Crate after crate was unloaded – from baby wipes to milk formula – necessities being provided by Jews the world over to the people of New Orleans in the immediate aftermath of the disastrous Hurricane Katrina. The massive outpouring of donations and volunteerism came from all corners of the organized Jewish community. It was a proud moment to see us – always a giving people – open our hearts and our pocketbooks in a time of crisis.
Day schools and youth groups made special trips to New Orleans to assist with the cleanup. The same thing happened when fires raged across Montana, earthquakes hit California, and even with the BP oil spill: Jewish organizations and congregations throughout America mobilized to assist those in need. That’s what we do.
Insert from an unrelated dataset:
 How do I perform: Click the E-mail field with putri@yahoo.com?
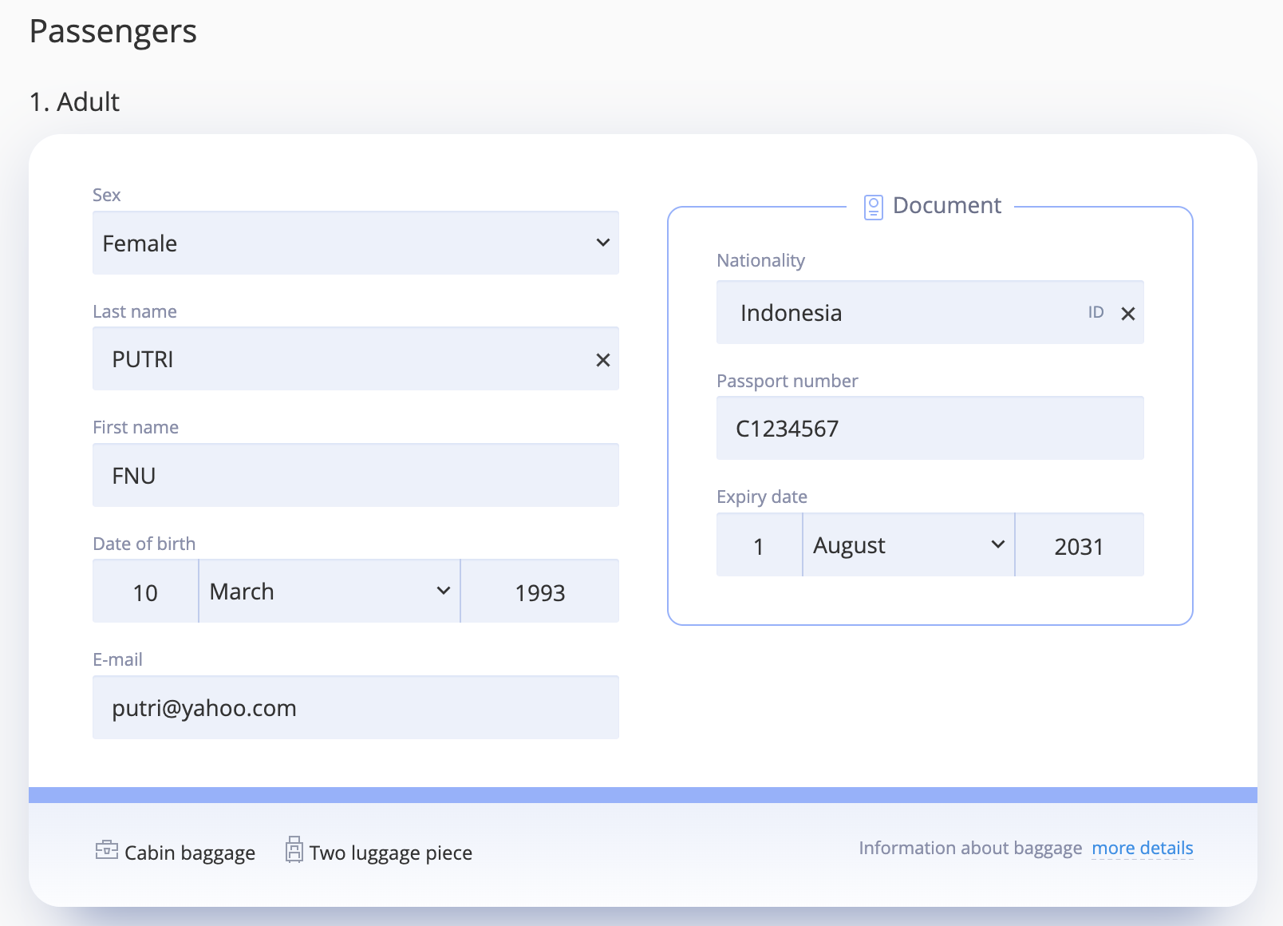355,708
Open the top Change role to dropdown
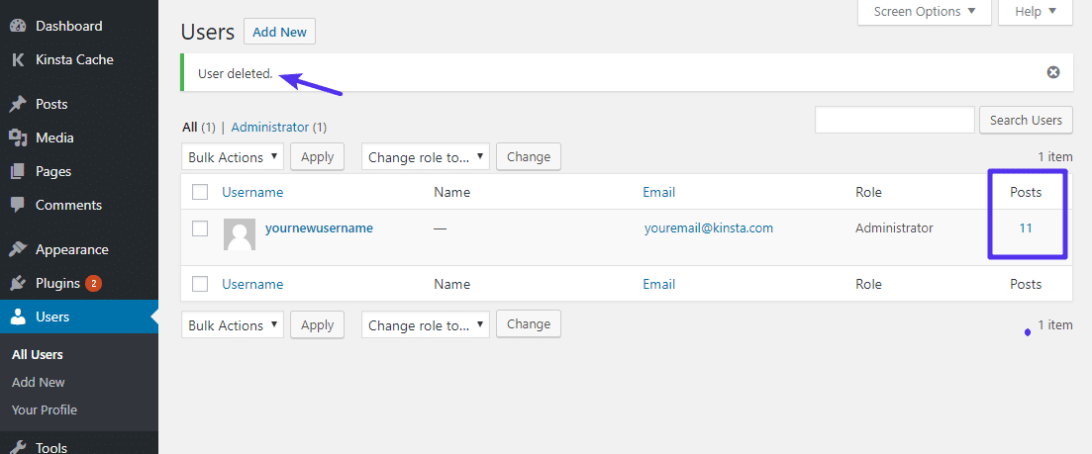1092x454 pixels. click(426, 157)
In none of those situations did I see a rabbi refuse to give his money or time, or question the preparedness of the United States. I never heard of any professional from a Jewish organization question whether $100,000 was needed or $1 million. Not one of us spent our precious time asking who was at fault. We simply responded because that is the Jewish way.
Why then, when a catastrophe like the Carmel Mountain fire breaks out, did I receive e-mails from rabbis and read articles stating that Israel should have been better prepared or questioning whether Keren Kayemeth LeIsrael/JNF planted the right trees over the past 100 years? How are these their first thoughts when such a tragedy occurs?
Have we become so insecure with who we are as a Jewish people and our connection to the land and people of Israel that for catastrophes anywhere else in the world we say yes, but for Israel we question?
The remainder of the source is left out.